§ Selected passage
------------------------
= Narifuri =

narifuri is a Japanese fashion brand based in Tokyo. Its main concept is "fashion + bicycle," and the product lineup includes a variety of clothes from casual wear and cycling jerseys to formal suits, as well as accessories such as bags, wallets, and belts.

The name narifuri is taken directly from the Japanese term narifuri (Kanji: "形振り"), an expression related to showing how one dresses and/or behaves. In keeping with the bicycle motif in the brand's design, narifuri's logo is a black knock-out of a bicycle pedal.

==Summary==
narifuri (stylized with a lowercase "n") was founded by Kazumasa Kobayashi in 2007 with the concept of "fashion + bicycle" in mind. Its clothing is designed to be comfortable to wear while cycling, although the biking-compatible functionality of the products has not been excessively promoted so as to attract non-cycling consumers. This dual appeal is reflected by the fact that nearly half of narifuri's suit buyers are not bike riders. narifuri's products include casual wear, cycling jerseys, and formal suits as well as accessories like bags, wallets, and belts. Some of the brand's main items are jackets, pants, and bags.

narifuri's products are sold in bike shops, fashion stores, and department stores. Sometimes exhibitions are open for the public as event-style shows. One example is the invitation of interior stylist Mitsuko Kuroda for an exhibition at Daikanyama T-Site (Tokyo). narifuri regularly collaborates with brands in a variety of other industries.
------------------------
§ Data lines

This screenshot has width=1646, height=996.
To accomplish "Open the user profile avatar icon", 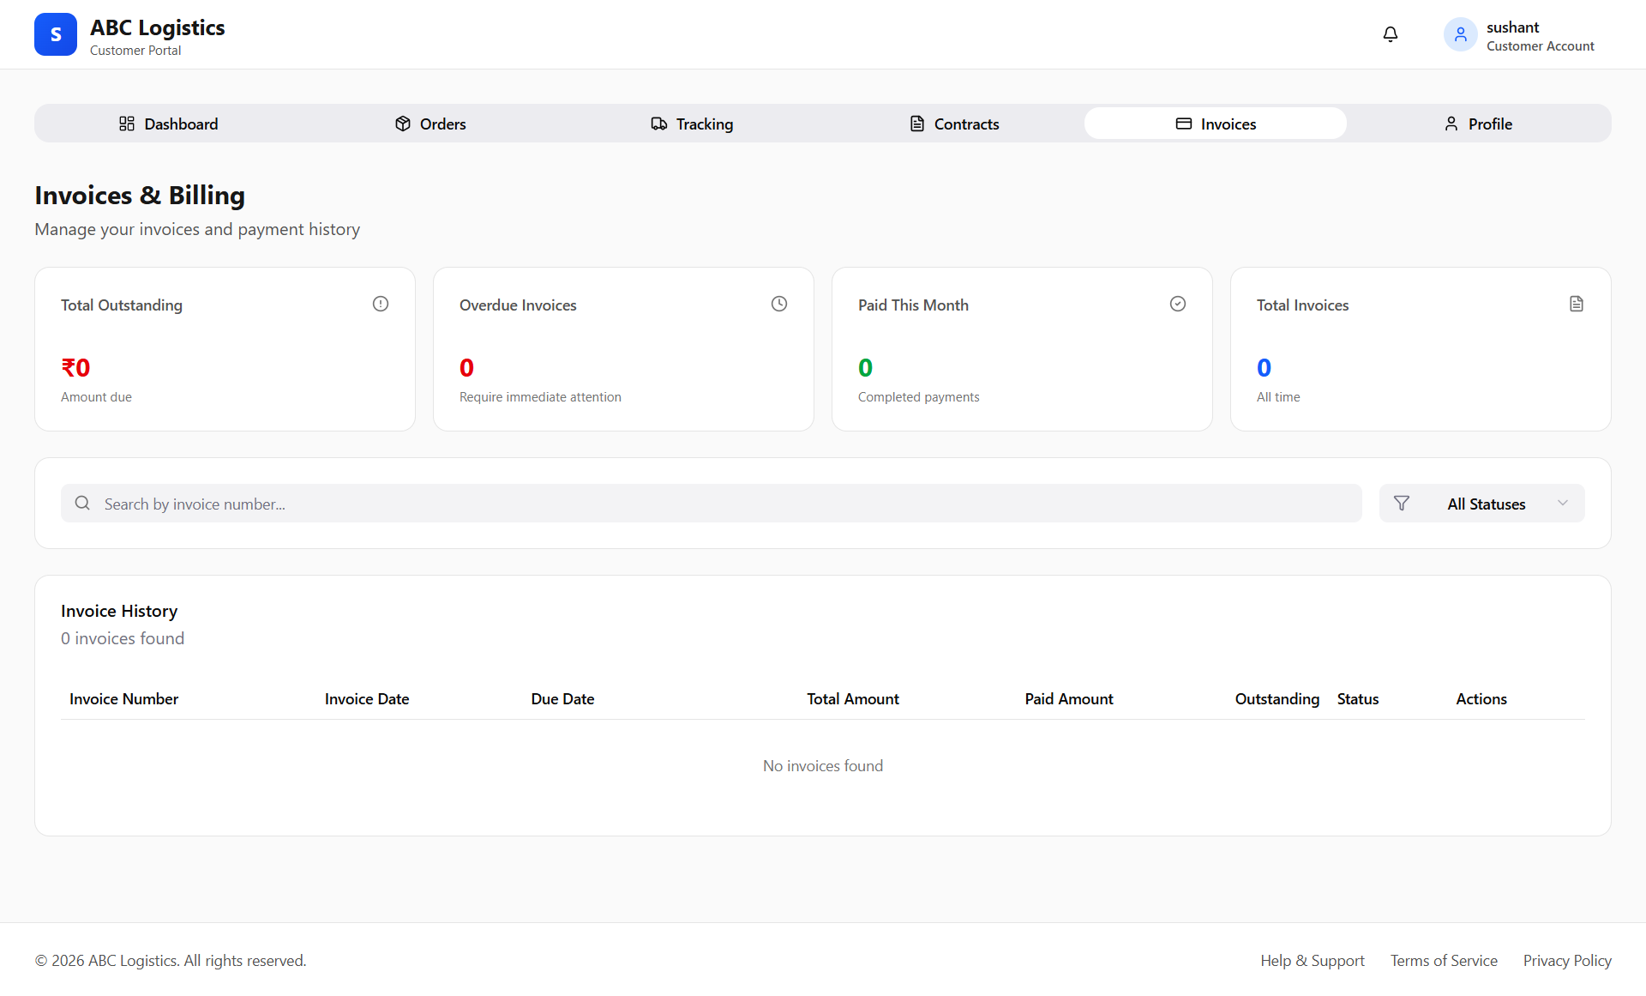I will (x=1460, y=34).
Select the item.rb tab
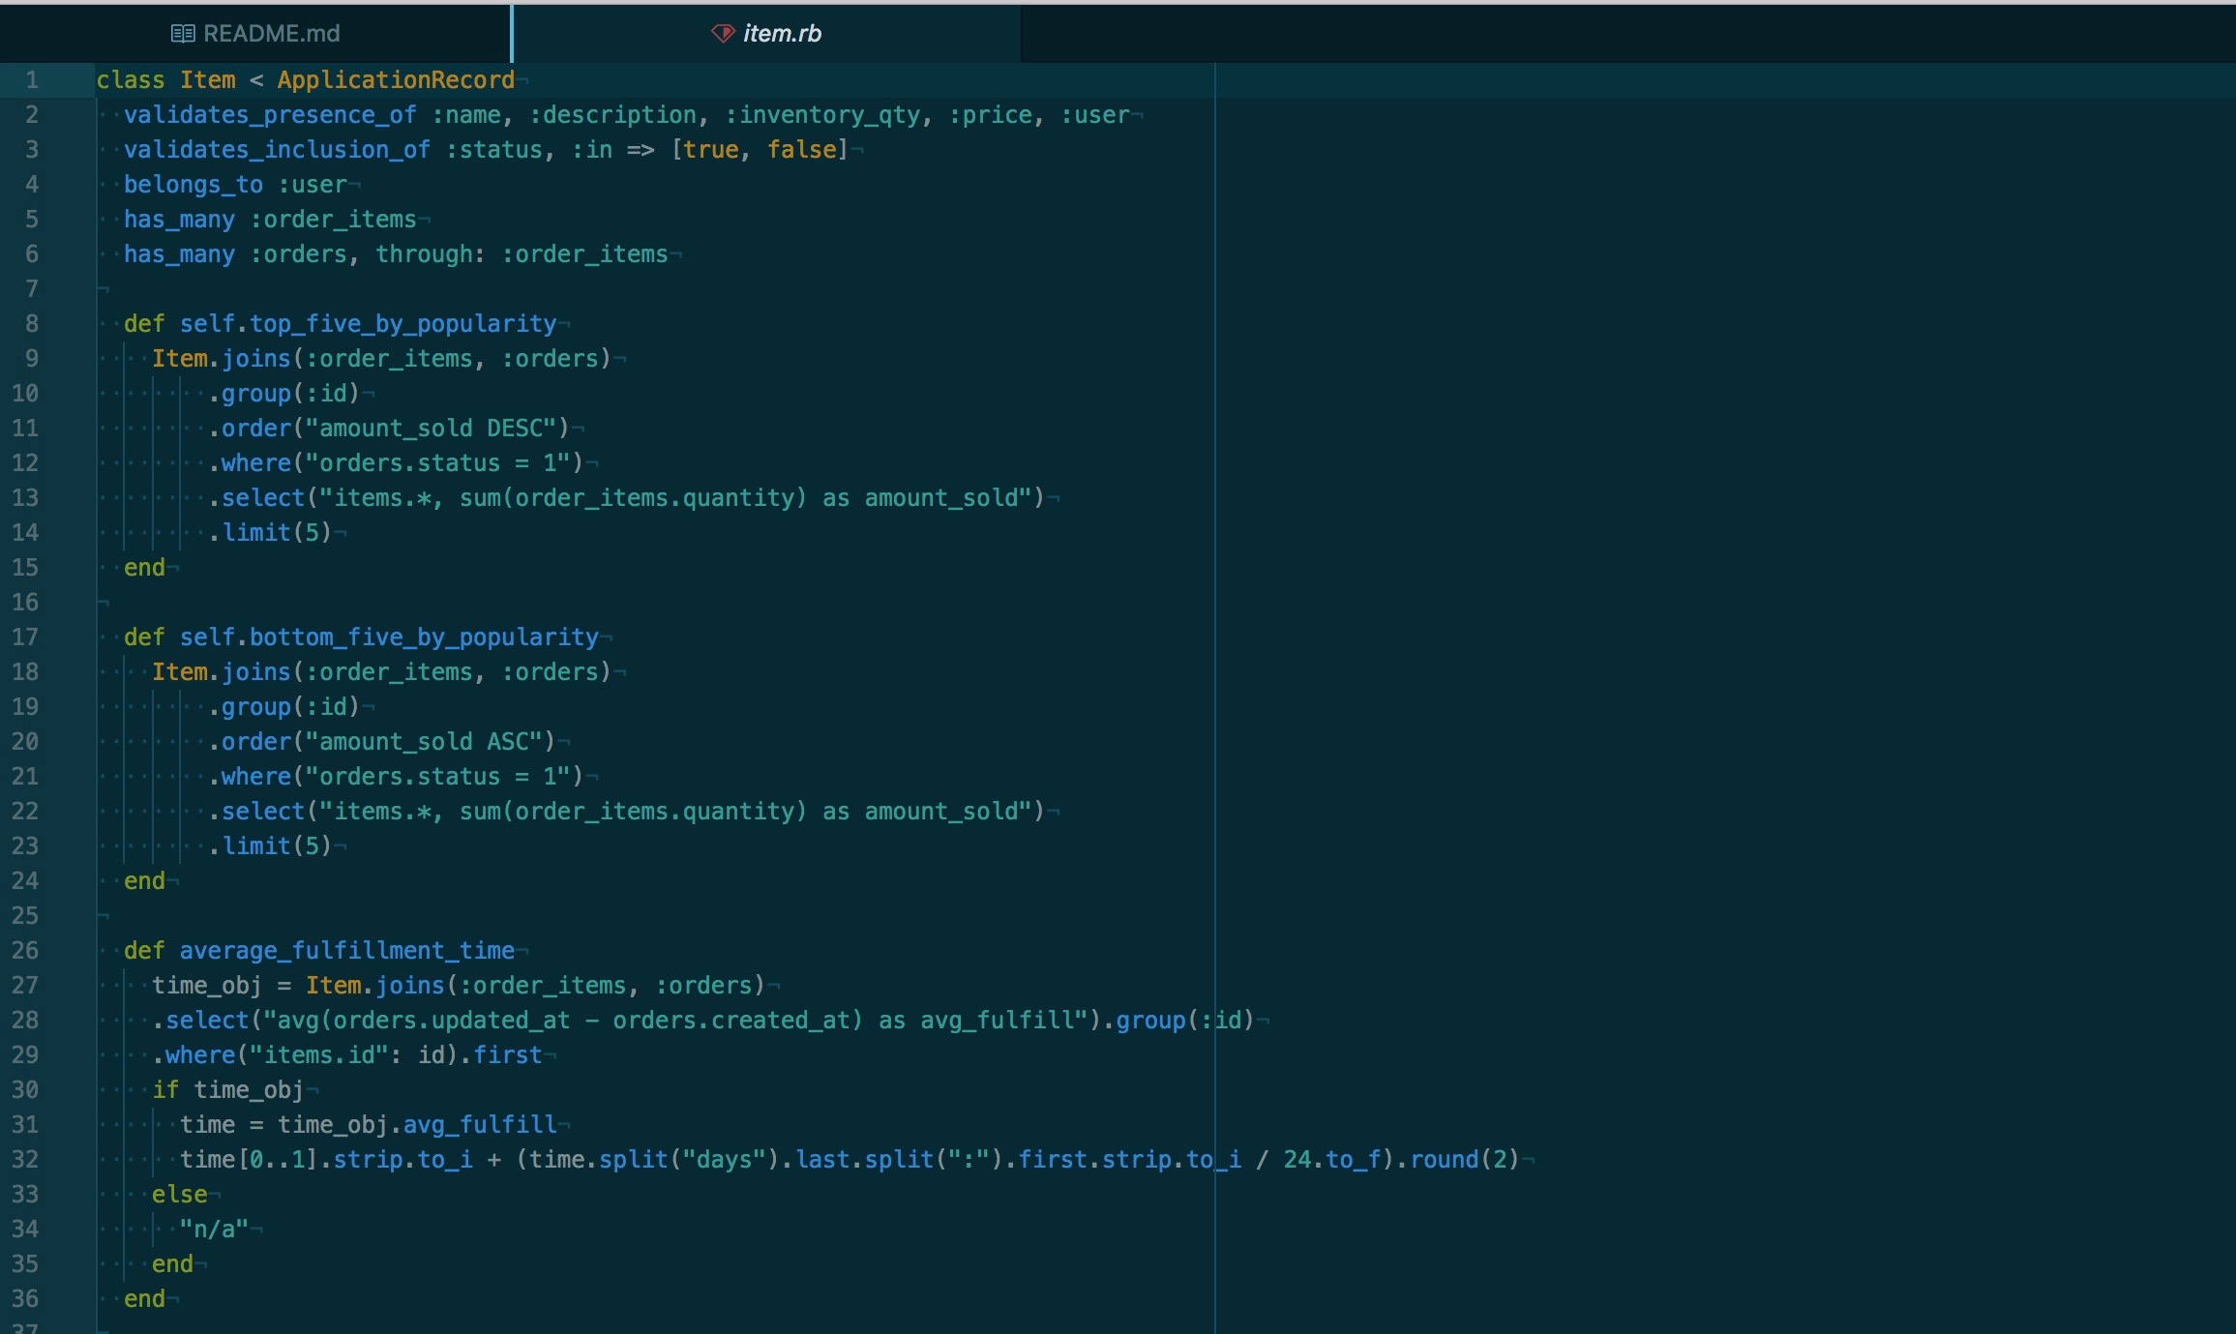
------------------------
§ Task instructions
According to the narifuri article, what image does the brand's logo show?

§ Reply
A black knock-out of a bicycle pedal.